[Clang][HIP][CUDA] Add __cluster_dims__ and __no_cluster__ attribute

shiltian · yxsamliu · jayfoad · shiltian · commit 714faa21598f · 2025-09-10T12:03:52.000-04:00
This PR adds basic frontend support for `__cluster_dims__` and `__no_cluster__` attribute.

Co-authored-by: Yaxun (Sam) Liu &lt;yaxun.liu@amd.com&gt;
Co-authored-by: Jay Foad &lt;jay.foad@amd.com&gt;
diff --git a/clang/include/clang/Basic/Attr.td b/clang/include/clang/Basic/Attr.td
@@ -1562,6 +1562,23 @@ def HIPManaged : InheritableAttr {
   let Documentation = [HIPManagedAttrDocs];
 }
 
+def CUDAClusterDims : InheritableAttr {
+  let Spellings = [GNU<"cluster_dims">, Declspec<"__cluster_dims__">];
+  let Args = [ExprArgument<"X">, ExprArgument<"Y", 1>, ExprArgument<"Z", 1>];
+  let Subjects = SubjectList<[Function], ErrorDiag, "kernel functions">;
+  let LangOpts = [CUDA];
+  let Documentation = [Undocumented];
+}
+
+def CUDANoCluster : InheritableAttr {
+  let Spellings = [GNU<"no_cluster">, Declspec<"__no_cluster__">];
+  let Subjects = SubjectList<[Function], ErrorDiag, "kernel functions">;
+  let LangOpts = [CUDA];
+  let Documentation = [Undocumented];
+}
+
+def : MutualExclusions<[CUDAClusterDims, CUDANoCluster]>;
+
 def CUDAInvalidTarget : InheritableAttr {
   let Spellings = [];
   let Subjects = SubjectList<[Function]>;
diff --git a/clang/include/clang/Basic/DiagnosticSemaKinds.td b/clang/include/clang/Basic/DiagnosticSemaKinds.td
@@ -13027,6 +13027,14 @@ def warn_cuda_maxclusterrank_sm_90 : Warning<
   "maxclusterrank requires sm_90 or higher, CUDA arch provided: %0, ignoring "

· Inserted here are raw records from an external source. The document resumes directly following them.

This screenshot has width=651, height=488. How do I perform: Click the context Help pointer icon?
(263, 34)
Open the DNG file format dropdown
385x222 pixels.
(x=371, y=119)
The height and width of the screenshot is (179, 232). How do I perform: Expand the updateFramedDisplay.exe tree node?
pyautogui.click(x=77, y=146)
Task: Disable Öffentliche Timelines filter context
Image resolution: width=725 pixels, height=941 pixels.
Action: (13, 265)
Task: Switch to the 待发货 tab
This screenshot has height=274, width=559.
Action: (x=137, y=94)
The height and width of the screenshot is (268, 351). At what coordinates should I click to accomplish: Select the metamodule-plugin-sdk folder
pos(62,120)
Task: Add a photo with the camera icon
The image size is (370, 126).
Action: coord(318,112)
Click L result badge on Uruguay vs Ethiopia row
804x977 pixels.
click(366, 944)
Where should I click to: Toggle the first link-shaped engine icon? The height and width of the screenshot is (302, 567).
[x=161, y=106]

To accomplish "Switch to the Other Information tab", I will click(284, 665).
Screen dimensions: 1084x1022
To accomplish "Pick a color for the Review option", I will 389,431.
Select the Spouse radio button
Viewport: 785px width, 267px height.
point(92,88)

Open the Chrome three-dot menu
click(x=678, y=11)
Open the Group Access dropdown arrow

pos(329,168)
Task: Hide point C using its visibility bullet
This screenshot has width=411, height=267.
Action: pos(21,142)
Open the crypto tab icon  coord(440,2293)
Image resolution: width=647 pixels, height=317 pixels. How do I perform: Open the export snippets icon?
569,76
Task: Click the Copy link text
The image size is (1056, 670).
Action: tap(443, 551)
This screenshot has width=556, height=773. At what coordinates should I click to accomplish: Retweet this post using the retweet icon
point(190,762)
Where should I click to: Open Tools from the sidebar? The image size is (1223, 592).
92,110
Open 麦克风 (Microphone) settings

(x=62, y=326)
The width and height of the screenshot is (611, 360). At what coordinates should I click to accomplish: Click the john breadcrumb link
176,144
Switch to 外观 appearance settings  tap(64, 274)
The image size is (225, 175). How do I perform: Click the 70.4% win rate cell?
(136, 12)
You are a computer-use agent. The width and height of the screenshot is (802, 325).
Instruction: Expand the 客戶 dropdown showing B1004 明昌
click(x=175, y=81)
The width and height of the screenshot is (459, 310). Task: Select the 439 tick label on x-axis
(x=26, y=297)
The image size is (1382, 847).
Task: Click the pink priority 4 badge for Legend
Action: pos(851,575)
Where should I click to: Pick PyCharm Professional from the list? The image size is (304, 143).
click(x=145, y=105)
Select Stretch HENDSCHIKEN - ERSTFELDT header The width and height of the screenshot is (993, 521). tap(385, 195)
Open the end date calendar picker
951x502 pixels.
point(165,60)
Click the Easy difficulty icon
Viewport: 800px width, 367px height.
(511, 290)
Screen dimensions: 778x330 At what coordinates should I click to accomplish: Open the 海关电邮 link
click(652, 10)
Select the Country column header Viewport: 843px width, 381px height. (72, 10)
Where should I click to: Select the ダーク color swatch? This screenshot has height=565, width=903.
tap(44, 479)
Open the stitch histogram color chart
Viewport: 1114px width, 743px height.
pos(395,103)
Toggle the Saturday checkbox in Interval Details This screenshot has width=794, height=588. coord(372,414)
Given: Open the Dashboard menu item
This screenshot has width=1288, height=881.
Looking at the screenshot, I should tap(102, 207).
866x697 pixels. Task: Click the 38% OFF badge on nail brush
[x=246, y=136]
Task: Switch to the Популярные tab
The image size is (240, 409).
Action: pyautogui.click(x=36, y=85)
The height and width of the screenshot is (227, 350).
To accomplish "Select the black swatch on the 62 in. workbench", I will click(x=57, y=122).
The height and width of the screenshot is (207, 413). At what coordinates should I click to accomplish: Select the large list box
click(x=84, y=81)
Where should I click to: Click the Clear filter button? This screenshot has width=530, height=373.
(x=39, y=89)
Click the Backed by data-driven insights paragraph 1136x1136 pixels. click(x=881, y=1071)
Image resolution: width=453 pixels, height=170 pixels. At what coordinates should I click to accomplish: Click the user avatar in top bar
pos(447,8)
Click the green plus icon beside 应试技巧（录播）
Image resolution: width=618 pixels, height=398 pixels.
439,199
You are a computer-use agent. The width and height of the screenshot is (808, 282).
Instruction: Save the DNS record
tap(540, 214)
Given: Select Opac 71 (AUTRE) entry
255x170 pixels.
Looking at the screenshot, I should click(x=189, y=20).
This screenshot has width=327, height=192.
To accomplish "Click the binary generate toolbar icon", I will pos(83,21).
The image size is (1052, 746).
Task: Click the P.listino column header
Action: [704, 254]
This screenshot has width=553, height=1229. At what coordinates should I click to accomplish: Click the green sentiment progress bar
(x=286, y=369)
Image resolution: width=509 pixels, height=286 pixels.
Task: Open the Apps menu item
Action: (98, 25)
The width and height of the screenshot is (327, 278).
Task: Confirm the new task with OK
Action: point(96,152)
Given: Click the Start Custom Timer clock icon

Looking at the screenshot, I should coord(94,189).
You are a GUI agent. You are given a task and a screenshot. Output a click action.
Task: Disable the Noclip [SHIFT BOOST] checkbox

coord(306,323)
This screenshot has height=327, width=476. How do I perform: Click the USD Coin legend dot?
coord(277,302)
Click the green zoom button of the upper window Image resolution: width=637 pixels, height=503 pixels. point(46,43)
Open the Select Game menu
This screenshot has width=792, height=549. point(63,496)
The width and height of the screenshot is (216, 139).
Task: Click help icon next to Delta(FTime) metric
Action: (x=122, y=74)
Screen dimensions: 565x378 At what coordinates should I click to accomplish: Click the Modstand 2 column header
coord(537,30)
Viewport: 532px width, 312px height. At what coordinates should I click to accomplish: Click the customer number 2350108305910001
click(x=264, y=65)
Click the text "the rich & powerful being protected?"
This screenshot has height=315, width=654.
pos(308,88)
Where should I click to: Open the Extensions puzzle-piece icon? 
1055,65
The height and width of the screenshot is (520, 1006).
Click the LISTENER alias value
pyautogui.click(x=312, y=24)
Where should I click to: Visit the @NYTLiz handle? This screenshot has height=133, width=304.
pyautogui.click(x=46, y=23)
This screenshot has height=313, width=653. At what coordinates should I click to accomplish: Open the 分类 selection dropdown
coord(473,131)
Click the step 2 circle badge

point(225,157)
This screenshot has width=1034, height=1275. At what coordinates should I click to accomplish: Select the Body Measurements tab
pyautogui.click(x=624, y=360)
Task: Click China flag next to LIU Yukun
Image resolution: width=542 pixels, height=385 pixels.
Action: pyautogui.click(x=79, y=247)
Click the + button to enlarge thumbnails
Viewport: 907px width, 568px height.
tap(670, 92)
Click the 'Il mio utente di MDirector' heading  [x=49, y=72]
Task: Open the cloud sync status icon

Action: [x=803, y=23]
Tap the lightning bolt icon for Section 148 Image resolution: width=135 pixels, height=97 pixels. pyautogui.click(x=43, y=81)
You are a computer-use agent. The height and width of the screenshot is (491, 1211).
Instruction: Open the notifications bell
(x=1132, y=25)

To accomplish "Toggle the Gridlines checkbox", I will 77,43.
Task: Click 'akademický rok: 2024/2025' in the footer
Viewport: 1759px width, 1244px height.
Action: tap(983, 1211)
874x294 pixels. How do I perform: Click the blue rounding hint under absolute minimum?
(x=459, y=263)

   "%1 attribute">, InGroup<IgnoredAttributes>;
 
+def err_cuda_cluster_attr_not_supported : Error<
+  "%select{__cluster_dims__|__no_cluster__}0 is not supported for this GPU architecture"
+>;
+
+def err_cuda_cluster_dims_too_large : Error<
+  "only a maximum of %0 thread blocks in a cluster is supported"
+>;
+
 // VTable pointer authentication errors
 def err_non_polymorphic_vtable_pointer_auth : Error<
   "cannot set vtable pointer authentication on monomorphic type %0">;
diff --git a/clang/include/clang/Sema/Sema.h b/clang/include/clang/Sema/Sema.h
@@ -5002,6 +5002,14 @@ class Sema final : public SemaBase {
   void AddLaunchBoundsAttr(Decl *D, const AttributeCommonInfo &CI,
                            Expr *MaxThreads, Expr *MinBlocks, Expr *MaxBlocks);
 
+  /// Add a cluster_dims attribute to a particular declaration.
+  CUDAClusterDimsAttr *createClusterDimsAttr(const AttributeCommonInfo &CI,
+                                             Expr *X, Expr *Y, Expr *Z);
+  void addClusterDimsAttr(Decl *D, const AttributeCommonInfo &CI, Expr *X,
+                          Expr *Y, Expr *Z);
+  /// Add a no_cluster attribute to a particular declaration.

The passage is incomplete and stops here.